◆ **AIM OF THE TASK**
Give the data a second time, exactly and in full.

++++++++

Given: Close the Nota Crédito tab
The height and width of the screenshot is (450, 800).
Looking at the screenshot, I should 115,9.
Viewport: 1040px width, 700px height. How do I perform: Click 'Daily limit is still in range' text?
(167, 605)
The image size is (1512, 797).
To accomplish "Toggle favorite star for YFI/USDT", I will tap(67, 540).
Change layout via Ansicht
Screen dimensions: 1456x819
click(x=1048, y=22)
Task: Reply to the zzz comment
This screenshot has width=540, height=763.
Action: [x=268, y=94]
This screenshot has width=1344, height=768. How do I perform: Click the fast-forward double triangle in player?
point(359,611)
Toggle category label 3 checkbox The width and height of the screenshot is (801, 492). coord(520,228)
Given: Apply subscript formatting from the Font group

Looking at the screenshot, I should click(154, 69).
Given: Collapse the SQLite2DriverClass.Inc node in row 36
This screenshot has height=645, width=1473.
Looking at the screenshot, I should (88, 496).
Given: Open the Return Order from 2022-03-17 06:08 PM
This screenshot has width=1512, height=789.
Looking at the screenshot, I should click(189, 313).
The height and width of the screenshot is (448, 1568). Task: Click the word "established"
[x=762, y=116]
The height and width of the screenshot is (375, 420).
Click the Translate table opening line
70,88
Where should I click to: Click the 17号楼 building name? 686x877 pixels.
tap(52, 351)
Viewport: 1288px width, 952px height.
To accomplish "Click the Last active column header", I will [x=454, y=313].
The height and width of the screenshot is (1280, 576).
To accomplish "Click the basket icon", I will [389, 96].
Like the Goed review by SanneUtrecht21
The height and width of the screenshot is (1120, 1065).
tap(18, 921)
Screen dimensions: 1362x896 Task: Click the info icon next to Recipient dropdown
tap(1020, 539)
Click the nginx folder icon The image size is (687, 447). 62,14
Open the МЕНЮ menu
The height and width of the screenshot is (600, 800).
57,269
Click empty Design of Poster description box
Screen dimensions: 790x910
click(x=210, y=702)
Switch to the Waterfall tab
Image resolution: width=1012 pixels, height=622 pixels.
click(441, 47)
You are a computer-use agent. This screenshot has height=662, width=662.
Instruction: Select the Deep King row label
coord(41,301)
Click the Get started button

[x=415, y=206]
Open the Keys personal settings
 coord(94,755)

++++++++

◆ **RESULT OF THE TASK**
Given: Close the Nota Crédito tab
The height and width of the screenshot is (450, 800).
Looking at the screenshot, I should 115,9.
Viewport: 1040px width, 700px height. How do I perform: Click 'Daily limit is still in range' text?
(167, 605)
The image size is (1512, 797).
To accomplish "Toggle favorite star for YFI/USDT", I will tap(67, 540).
Change layout via Ansicht
Screen dimensions: 1456x819
click(x=1048, y=22)
Task: Reply to the zzz comment
This screenshot has width=540, height=763.
Action: [x=268, y=94]
This screenshot has width=1344, height=768. How do I perform: Click the fast-forward double triangle in player?
point(359,611)
Toggle category label 3 checkbox The width and height of the screenshot is (801, 492). coord(520,228)
Given: Apply subscript formatting from the Font group

Looking at the screenshot, I should click(154, 69).
Given: Collapse the SQLite2DriverClass.Inc node in row 36
This screenshot has height=645, width=1473.
Looking at the screenshot, I should (88, 496).
Given: Open the Return Order from 2022-03-17 06:08 PM
This screenshot has width=1512, height=789.
Looking at the screenshot, I should click(189, 313).
The height and width of the screenshot is (448, 1568). Task: Click the word "established"
[x=762, y=116]
The height and width of the screenshot is (375, 420).
Click the Translate table opening line
70,88
Where should I click to: Click the 17号楼 building name? 686x877 pixels.
tap(52, 351)
Viewport: 1288px width, 952px height.
To accomplish "Click the Last active column header", I will [x=454, y=313].
The height and width of the screenshot is (1280, 576).
To accomplish "Click the basket icon", I will [389, 96].
Like the Goed review by SanneUtrecht21
The height and width of the screenshot is (1120, 1065).
tap(18, 921)
Screen dimensions: 1362x896 Task: Click the info icon next to Recipient dropdown
tap(1020, 539)
Click the nginx folder icon The image size is (687, 447). 62,14
Open the МЕНЮ menu
The height and width of the screenshot is (600, 800).
57,269
Click empty Design of Poster description box
Screen dimensions: 790x910
click(x=210, y=702)
Switch to the Waterfall tab
Image resolution: width=1012 pixels, height=622 pixels.
click(441, 47)
You are a computer-use agent. This screenshot has height=662, width=662.
Instruction: Select the Deep King row label
coord(41,301)
Click the Get started button

[x=415, y=206]
Open the Keys personal settings
 coord(94,755)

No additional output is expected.